En ce qui concerne les projections, Mathieu Plane se montre confiant. Les marges des sociétés se redressent, "l'investissement repart et les entreprises devraient continuer à embaucher [...] L'écart de croissance se réduit entre la France et la zone euro". D'ailleurs, dans un article intitulée France : Croissance en héritage, le laboratoire de recherches de Sciences-Po avait indiqué que :
"Au final, la croissance économique serait suffisamment robuste et créatrice d'emplois dans le secteur marchand (247.000 en 2017, 161.000 en 2018 et 223.000 en 2019) pour faire baisser le taux de chômage en France métropolitaine à 9,2 % à la fin du deuxième trimestre 2017 à 8,9 % fin 2018 et 8,5 % fin 2019".

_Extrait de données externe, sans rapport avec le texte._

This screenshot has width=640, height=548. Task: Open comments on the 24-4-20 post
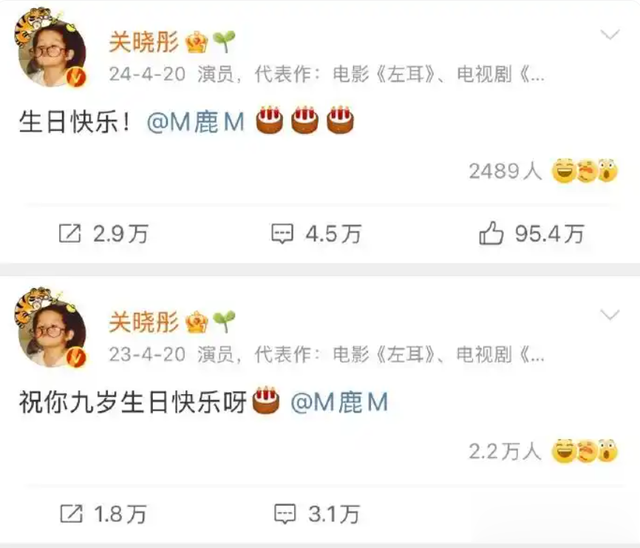(x=282, y=234)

Pour M.Plane, "on devrait donc retrouver un phénomène de convergence entre la France et la zone euro" en ce qui concerne la croissance. Surtout que "l'Allemagne est actuellement confrontée à une surcapacité de production et à des risques de tensions salariales dans l'industrie notamment". Outre-Rhin, la phase de cycle atteint des sommets alors qu' en France, "nous sommes dans une phase d'accélération". L'écart ne devrait pas s'accentuer entre les deux pays relève avec prudence l'économiste.